-- RECORDS SHOWN follows --

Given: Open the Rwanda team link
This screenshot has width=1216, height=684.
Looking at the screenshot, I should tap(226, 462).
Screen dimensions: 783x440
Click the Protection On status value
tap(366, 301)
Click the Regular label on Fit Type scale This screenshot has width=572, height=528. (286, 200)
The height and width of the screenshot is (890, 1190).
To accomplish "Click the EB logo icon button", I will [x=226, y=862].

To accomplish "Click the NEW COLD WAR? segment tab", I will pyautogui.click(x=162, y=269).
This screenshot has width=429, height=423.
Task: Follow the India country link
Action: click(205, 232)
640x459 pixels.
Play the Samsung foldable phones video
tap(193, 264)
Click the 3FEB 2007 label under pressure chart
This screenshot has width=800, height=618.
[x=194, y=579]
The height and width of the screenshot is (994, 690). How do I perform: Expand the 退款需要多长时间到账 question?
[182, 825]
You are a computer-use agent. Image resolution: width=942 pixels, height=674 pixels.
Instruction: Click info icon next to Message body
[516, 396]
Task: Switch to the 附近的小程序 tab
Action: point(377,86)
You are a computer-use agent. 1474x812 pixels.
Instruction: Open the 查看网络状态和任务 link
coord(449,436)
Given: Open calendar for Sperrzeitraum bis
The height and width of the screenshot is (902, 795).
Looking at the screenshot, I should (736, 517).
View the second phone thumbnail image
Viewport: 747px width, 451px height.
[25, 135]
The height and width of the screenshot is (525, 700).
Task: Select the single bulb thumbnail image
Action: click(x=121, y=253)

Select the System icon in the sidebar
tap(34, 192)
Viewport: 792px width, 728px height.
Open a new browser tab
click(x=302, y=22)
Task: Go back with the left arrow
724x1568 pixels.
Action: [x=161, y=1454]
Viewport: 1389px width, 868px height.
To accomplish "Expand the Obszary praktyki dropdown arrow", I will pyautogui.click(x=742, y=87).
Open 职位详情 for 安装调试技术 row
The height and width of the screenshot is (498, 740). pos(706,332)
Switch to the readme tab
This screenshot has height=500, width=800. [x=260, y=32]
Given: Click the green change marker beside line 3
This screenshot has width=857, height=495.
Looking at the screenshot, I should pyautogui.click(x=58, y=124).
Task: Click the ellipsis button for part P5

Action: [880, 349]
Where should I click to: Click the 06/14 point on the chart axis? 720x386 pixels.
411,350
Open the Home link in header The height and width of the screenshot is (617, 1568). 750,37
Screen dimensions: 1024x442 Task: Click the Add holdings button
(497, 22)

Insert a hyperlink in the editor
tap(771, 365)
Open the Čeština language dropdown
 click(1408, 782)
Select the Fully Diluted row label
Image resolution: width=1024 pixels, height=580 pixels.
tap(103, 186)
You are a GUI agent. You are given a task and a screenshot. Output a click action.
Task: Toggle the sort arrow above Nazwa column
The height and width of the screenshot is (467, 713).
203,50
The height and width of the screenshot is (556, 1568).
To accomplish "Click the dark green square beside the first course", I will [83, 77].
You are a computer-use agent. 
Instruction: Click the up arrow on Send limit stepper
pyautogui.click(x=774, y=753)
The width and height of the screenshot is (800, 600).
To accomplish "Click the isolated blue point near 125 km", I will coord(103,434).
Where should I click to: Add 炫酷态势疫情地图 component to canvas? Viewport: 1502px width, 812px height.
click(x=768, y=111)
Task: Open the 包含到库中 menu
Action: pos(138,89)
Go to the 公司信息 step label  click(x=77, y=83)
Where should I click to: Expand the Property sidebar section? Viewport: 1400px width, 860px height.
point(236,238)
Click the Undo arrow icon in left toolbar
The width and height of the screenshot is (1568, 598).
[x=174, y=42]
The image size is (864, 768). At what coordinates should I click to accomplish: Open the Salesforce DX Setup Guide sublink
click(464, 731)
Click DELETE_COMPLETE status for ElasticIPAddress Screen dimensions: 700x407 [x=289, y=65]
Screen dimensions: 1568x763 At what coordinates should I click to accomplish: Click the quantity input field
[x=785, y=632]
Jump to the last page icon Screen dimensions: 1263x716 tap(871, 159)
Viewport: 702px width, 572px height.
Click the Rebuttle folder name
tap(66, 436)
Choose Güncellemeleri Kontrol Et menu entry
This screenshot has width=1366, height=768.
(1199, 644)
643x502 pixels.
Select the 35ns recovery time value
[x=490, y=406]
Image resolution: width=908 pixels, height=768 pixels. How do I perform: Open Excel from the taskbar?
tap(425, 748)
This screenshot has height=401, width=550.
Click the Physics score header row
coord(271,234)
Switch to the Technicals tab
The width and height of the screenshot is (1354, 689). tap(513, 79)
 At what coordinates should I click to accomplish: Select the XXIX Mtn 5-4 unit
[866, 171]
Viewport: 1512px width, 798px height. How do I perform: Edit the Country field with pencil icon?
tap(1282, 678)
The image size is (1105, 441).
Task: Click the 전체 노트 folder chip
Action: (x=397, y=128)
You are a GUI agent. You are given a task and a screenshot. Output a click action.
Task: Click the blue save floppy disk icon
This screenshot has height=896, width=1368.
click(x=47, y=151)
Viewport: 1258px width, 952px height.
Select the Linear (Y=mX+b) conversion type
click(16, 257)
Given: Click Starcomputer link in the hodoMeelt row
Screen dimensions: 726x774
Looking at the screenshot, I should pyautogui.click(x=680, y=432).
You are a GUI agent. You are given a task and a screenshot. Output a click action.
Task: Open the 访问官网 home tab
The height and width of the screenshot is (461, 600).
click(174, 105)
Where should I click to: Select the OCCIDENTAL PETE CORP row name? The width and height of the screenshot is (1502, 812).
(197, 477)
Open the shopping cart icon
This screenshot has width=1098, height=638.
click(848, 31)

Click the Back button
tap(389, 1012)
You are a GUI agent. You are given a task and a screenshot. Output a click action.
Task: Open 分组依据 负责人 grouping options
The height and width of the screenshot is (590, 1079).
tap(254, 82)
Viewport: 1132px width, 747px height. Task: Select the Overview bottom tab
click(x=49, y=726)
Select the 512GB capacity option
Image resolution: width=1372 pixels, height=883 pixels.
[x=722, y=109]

-- RECORDS SHOWN concluded --

=== WORK TASK ===
Would you please write out, exactly and with no other lines, the stretch of the listing above from the line containing "The width and height of the screenshot is (1568, 598)." through the line containing "Click DELETE_COMPLETE status"?

=== ANSWER BELOW ===
The width and height of the screenshot is (1568, 598).
[x=174, y=42]
The image size is (864, 768). At what coordinates should I click to accomplish: Open the Salesforce DX Setup Guide sublink
click(464, 731)
Click DELETE_COMPLETE status for ElasticIPAddress Screen dimensions: 700x407 [x=289, y=65]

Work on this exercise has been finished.